Consider the possibility that the AI Bubble is a close match for the 1720 South Seas Bubble, a bubble that sucked in the smart money (Sir Isaac Newton) and dumb money alike, and then collapsed in spectacular fashion wiping out true believers, gamblers, Wise Men and the credulous--everyone who participated other than those who sold early and stayed out as the bubble inflated to giddy heights. Due to the limitations of Wetware 1.0, the number of people who can manage to do that is so small that it's signal noise.

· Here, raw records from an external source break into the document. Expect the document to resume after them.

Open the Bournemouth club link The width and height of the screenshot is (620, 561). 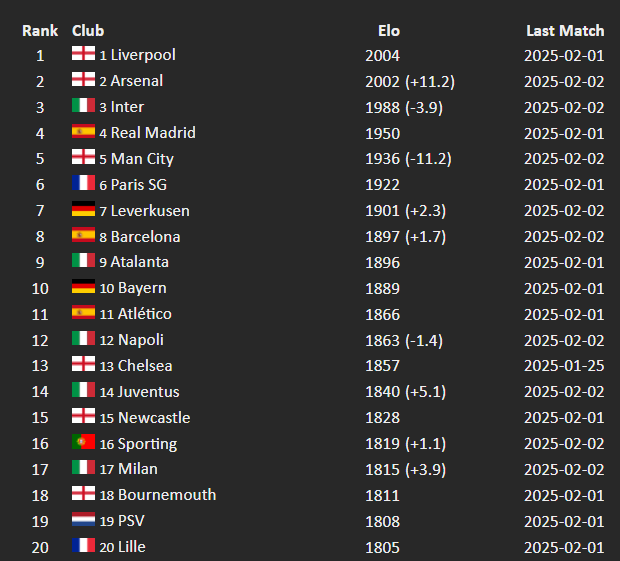[x=167, y=495]
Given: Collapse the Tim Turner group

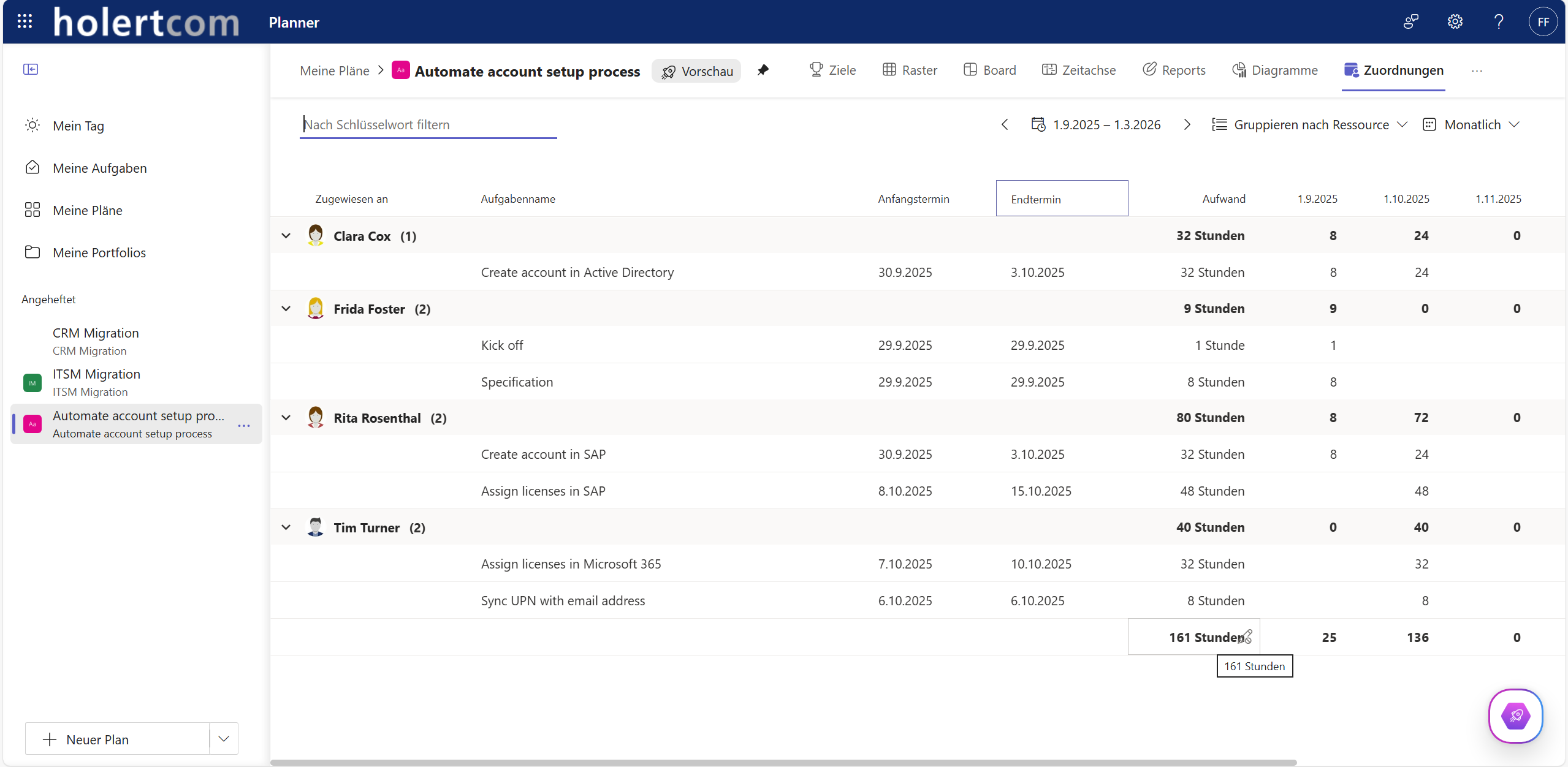Looking at the screenshot, I should pyautogui.click(x=286, y=527).
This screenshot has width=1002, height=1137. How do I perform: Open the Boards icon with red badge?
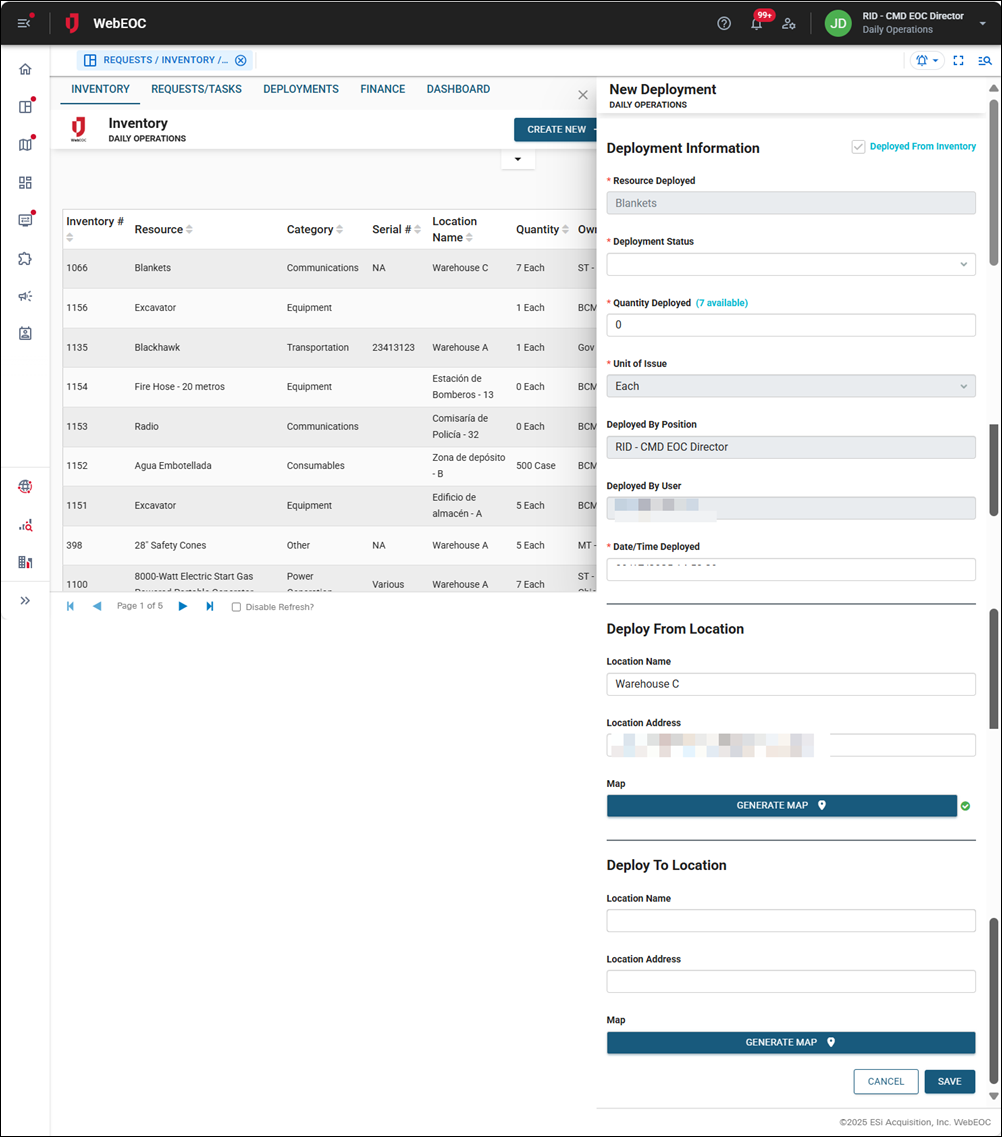coord(25,106)
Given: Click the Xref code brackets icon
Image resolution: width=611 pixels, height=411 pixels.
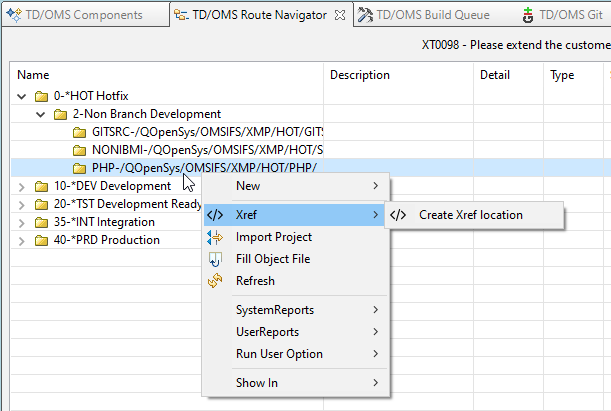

The consensus holds there will be another bubble after the AI Bubble / Everything Bubble pops, but this might be misplaced confidence in the godlike powers of central banks. If the Fed just gooses money supply, credit and crushes interest rates, the next bubble might be in the 2028 equivalent of Pet Rocks or Beanie Babies, it won't matter. There will always be another bubble because the Fed wills it to be so.

Or perhaps the limits of this serial bubble-blowing have already been reached, and this is the last, final bubble before the reckoning where the banquet of consequences has been set and Nemesis is catering what's served.